Histopathologically, FTS is composed of spindle-shaped cells similar to fibroblasts in a dense collagenous stroma. Cytological atypia is generally not seen. It was reported that the spindle-shaped cells are myofibroblasts and that fibrous tissues have various levels of hyalinization [3]. FTS is characterized by gaps termed “slit-like spaces” that are cavities of blood vessels [4]; however, some cases lack such gaps. Our case presented with collagenous tissues containing scattered spindle cells with fine chromatin and elongated nuclei, but hyalinization and slit-like spaces were not observed. TSGCT contains multinucleated giant cells, foamy histiocytes, mononuclear cells, and hemosiderin [3] but these characteristic findings of TSGCT were not present in our case. Thus, a final diagnosis of FTS was confirmed.

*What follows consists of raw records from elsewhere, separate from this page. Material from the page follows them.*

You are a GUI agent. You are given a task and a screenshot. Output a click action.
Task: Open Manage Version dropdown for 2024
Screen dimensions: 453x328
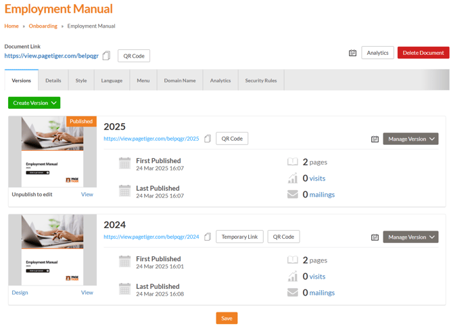pyautogui.click(x=410, y=237)
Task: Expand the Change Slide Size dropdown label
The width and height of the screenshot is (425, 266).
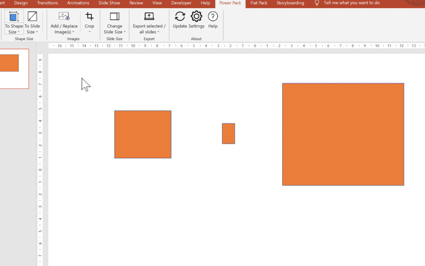Action: coord(115,32)
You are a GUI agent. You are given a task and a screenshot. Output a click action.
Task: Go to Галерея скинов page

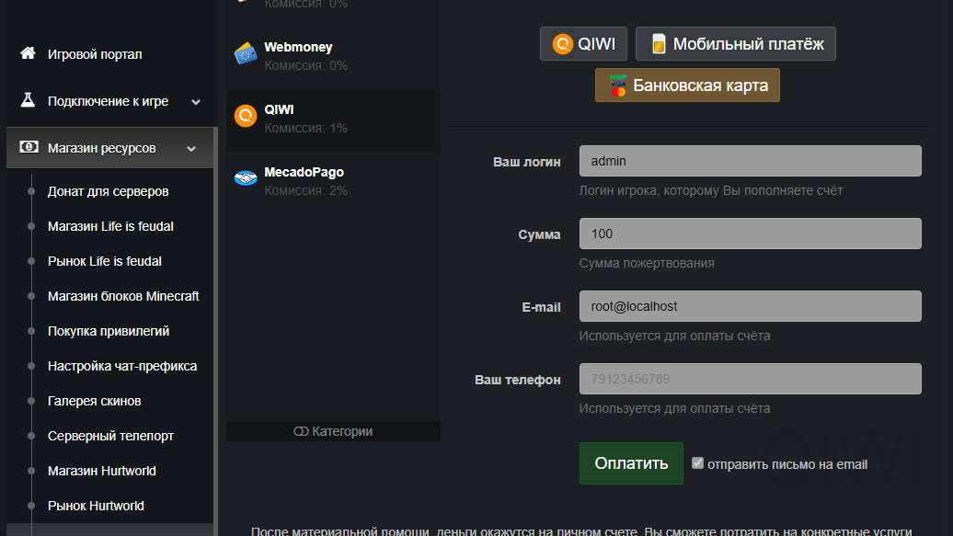click(x=94, y=401)
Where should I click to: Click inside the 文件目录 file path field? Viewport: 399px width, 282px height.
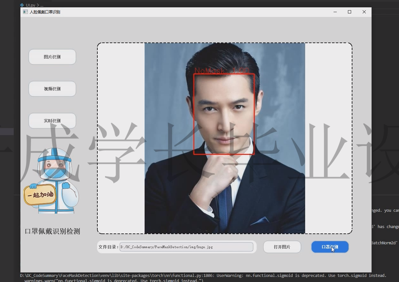click(x=186, y=247)
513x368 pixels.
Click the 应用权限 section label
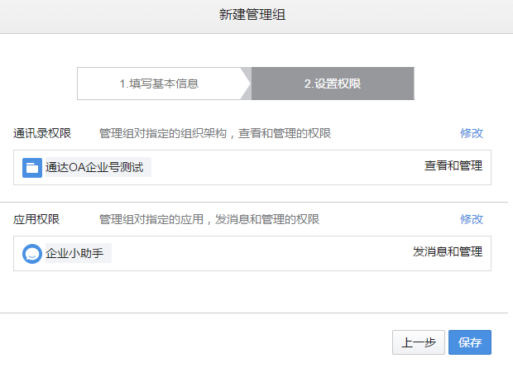(x=36, y=219)
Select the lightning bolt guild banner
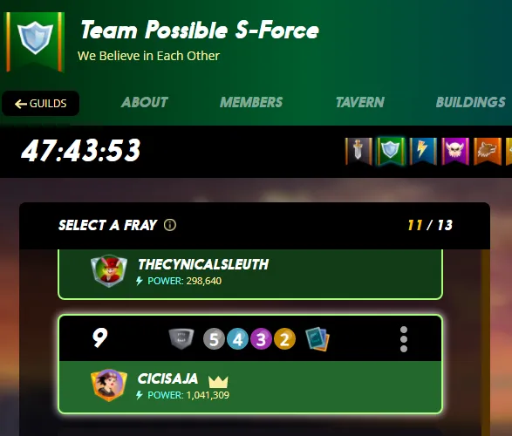 (423, 152)
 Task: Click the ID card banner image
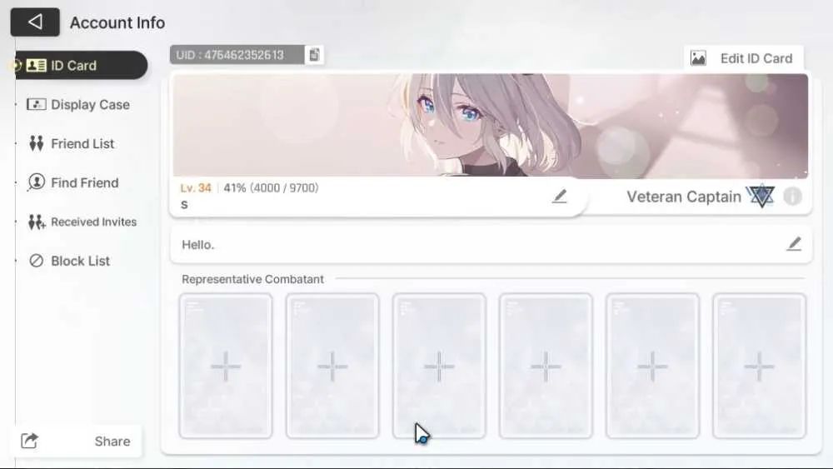click(491, 125)
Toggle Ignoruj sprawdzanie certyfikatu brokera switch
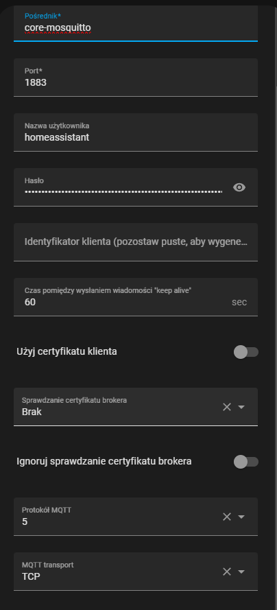This screenshot has width=277, height=610. 246,462
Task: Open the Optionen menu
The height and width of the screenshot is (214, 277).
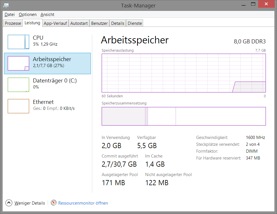Action: pyautogui.click(x=28, y=15)
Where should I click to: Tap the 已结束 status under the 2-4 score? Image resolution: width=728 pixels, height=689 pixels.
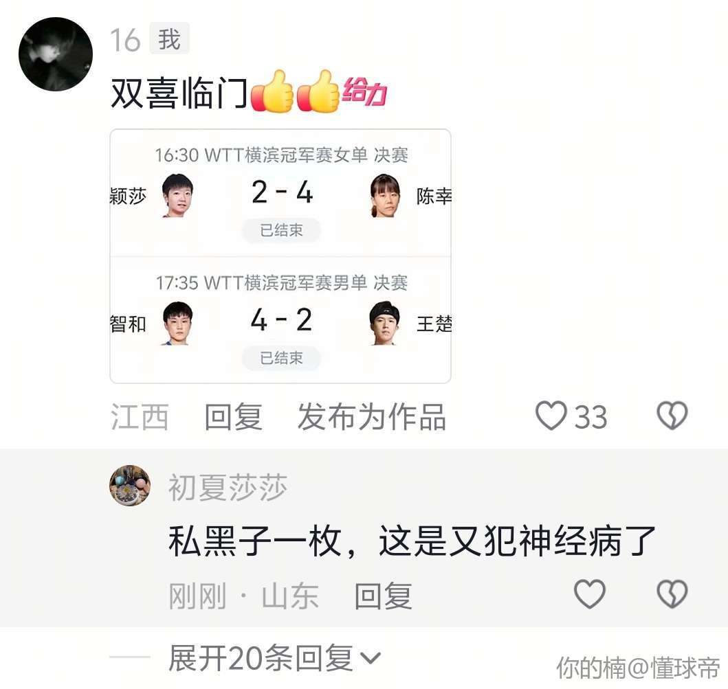[x=281, y=230]
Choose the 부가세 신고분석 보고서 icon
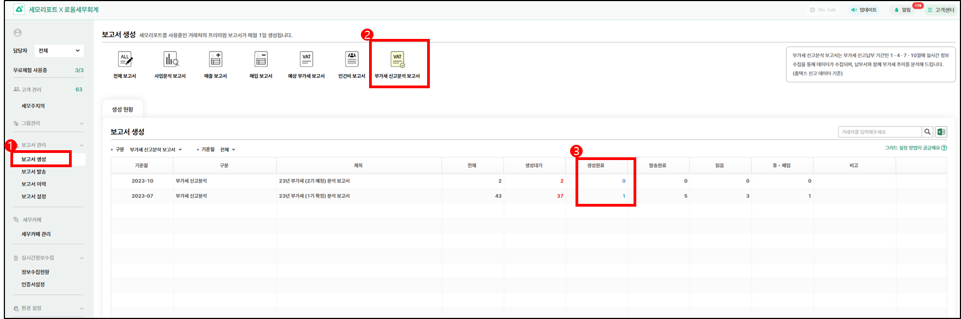 (x=398, y=59)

In 1979, Chung and Enzinger reported that the local recurrence rate in 40 patients was 24% at a mean follow-up of 4.3 years after surgical excision [4]. Since then, many studies have reported low or zero local recurrence rates, but these rates may be artifactual because of inadequate follow-up periods [21, 27]. In our case, marginal resection was performed carefully using an air tourniquet and a surgical loupe to reduce the risk of local recurrence. One year after surgery, the patient has no subsequent pain or sign of local recurrence. Further careful follow-up is essential even if there appears to be no local recurrence.